(Stored records)
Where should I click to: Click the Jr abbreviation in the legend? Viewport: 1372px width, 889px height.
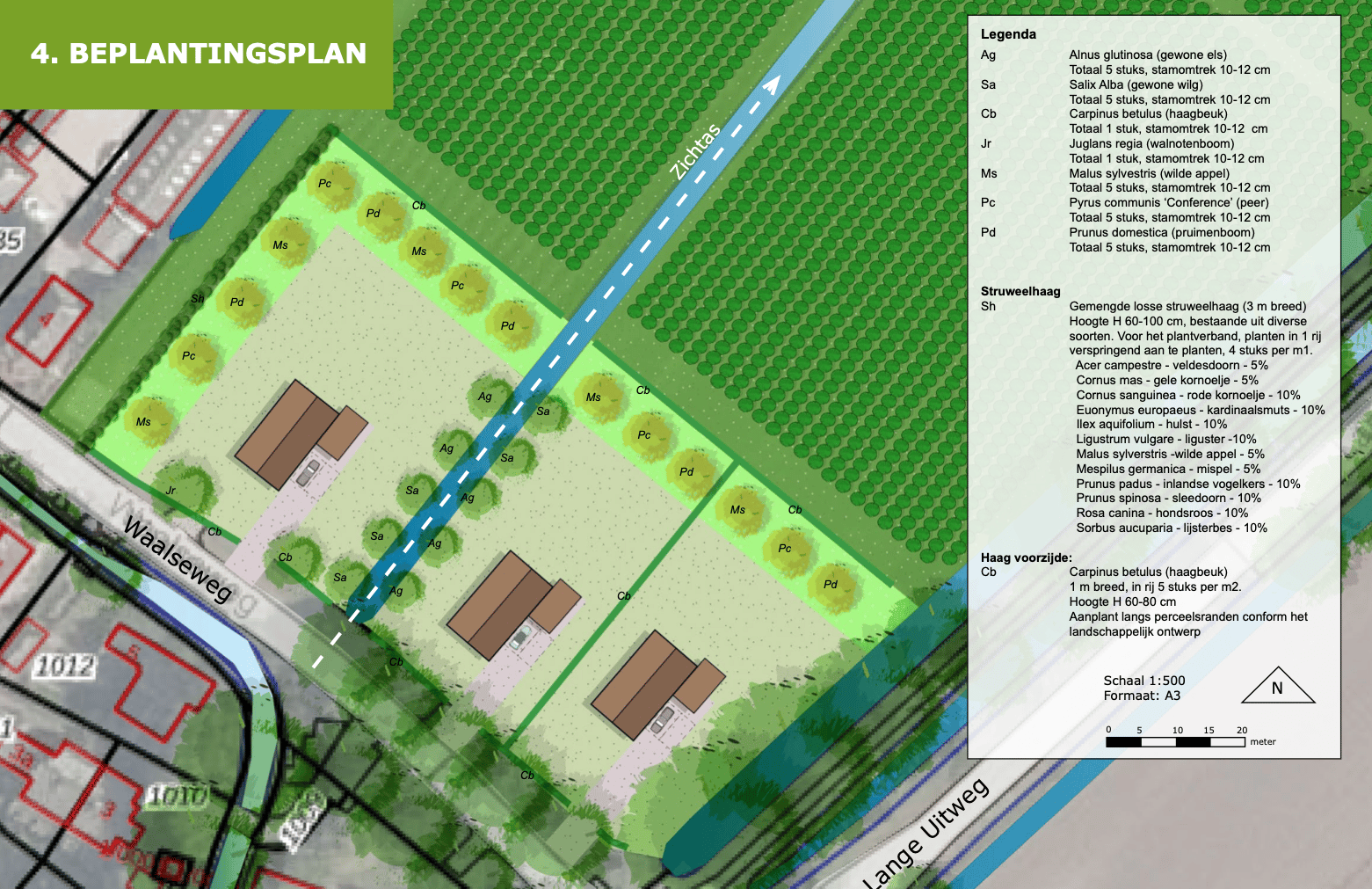point(986,144)
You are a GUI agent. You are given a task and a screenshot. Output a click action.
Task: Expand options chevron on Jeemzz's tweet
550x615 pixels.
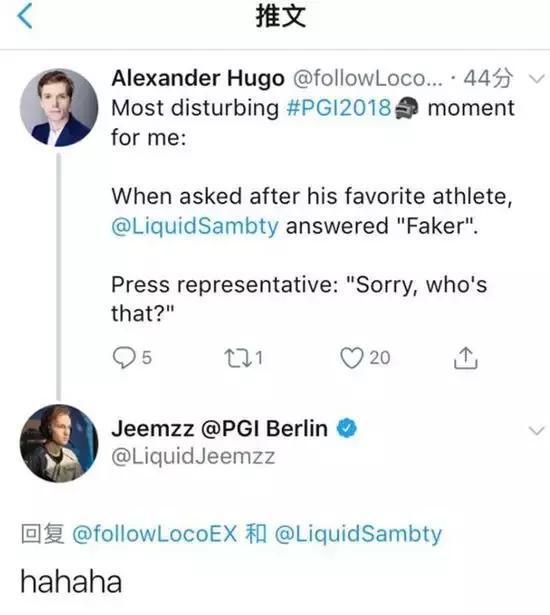536,431
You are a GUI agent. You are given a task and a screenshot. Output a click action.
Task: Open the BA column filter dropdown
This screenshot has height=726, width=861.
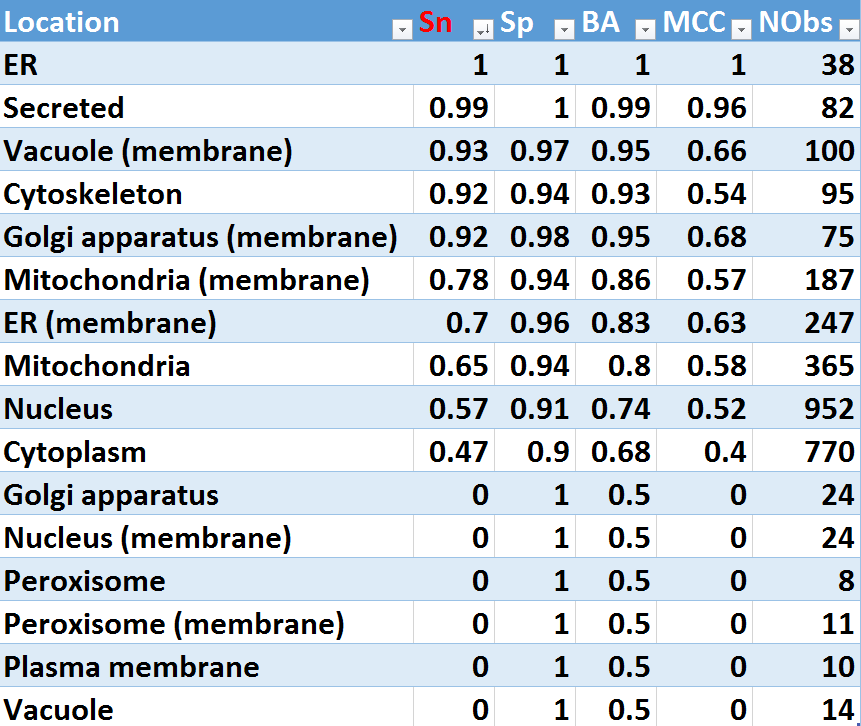tap(645, 30)
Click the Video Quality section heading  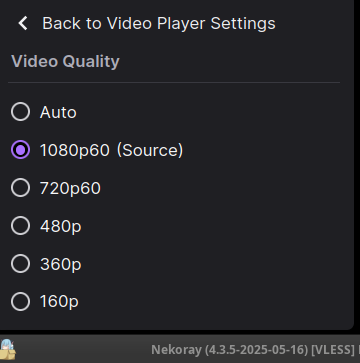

- _What you will do_
Return exactly, with no pictures, each line from the one that contains "This screenshot has height=726, width=861." through the end of the entries above, both ends included.

- _Response to the exercise_
This screenshot has height=726, width=861.
tap(645, 30)
Click the Video Quality section heading  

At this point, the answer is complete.